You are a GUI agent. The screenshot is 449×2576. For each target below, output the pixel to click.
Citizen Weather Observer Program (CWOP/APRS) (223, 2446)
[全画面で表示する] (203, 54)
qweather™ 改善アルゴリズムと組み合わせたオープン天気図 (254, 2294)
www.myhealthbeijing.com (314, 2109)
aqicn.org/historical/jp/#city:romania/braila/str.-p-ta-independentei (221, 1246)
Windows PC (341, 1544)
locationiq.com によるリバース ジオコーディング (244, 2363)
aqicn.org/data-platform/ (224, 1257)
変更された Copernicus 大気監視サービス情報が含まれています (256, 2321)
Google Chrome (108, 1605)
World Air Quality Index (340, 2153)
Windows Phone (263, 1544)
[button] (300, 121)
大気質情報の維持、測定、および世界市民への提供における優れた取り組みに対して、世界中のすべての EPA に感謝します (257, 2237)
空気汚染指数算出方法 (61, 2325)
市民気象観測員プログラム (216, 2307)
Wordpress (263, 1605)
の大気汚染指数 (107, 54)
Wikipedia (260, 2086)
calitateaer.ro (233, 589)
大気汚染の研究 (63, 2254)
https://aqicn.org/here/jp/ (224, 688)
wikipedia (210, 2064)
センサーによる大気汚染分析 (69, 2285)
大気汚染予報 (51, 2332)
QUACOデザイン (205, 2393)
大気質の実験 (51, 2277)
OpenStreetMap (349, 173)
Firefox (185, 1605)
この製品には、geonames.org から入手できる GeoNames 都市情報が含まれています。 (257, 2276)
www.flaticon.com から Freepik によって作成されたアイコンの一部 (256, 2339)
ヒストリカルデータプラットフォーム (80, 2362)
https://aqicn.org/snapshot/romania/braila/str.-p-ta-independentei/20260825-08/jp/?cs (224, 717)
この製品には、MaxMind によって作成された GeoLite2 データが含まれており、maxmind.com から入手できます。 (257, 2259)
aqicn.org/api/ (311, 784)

___

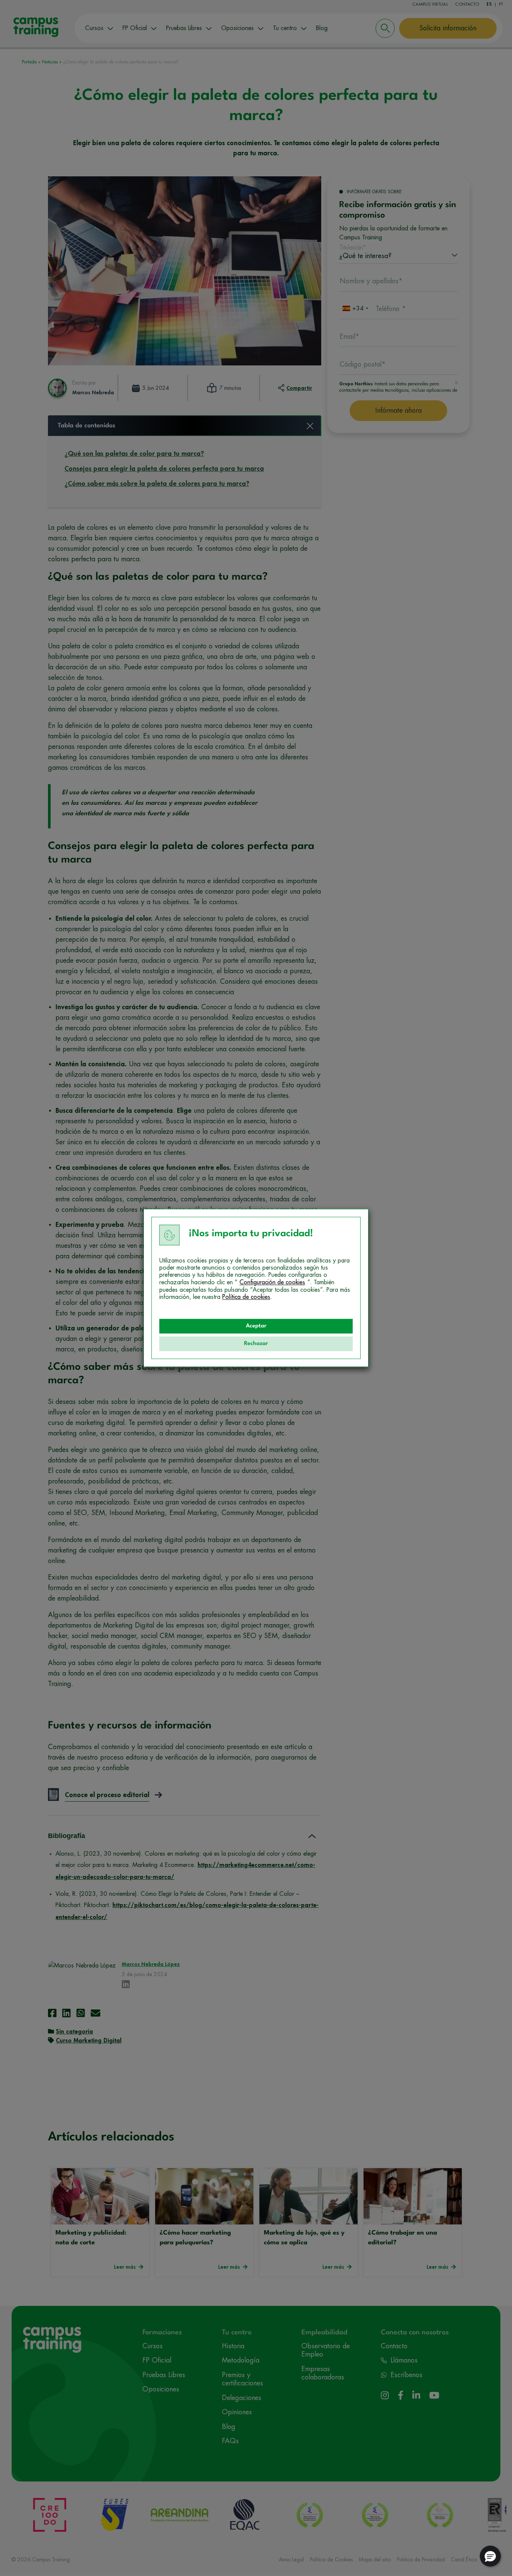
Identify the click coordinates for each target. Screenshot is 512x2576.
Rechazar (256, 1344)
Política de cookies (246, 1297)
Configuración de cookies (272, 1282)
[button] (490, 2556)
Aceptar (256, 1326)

___

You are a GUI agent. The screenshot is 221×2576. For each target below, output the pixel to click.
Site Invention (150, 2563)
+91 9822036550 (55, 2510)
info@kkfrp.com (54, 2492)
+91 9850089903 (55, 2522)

___

§ Instructions to follow
When you reach the line with "Citizen Weather Observer" in the records above, start writing out lines exactly, and stop once the line with "変更された Copernicus 大気監視サービス情報が含まれています" has been written; include nothing else.

§ Exercise solution
Citizen Weather Observer Program (CWOP/APRS) (223, 2446)
[全画面で表示する] (203, 54)
qweather™ 改善アルゴリズムと組み合わせたオープン天気図 (254, 2294)
www.myhealthbeijing.com (314, 2109)
aqicn.org/historical/jp/#city:romania/braila/str.-p-ta-independentei (221, 1246)
Windows PC (341, 1544)
locationiq.com によるリバース ジオコーディング (244, 2363)
aqicn.org/data-platform/ (224, 1257)
変更された Copernicus 大気監視サービス情報が含まれています (256, 2321)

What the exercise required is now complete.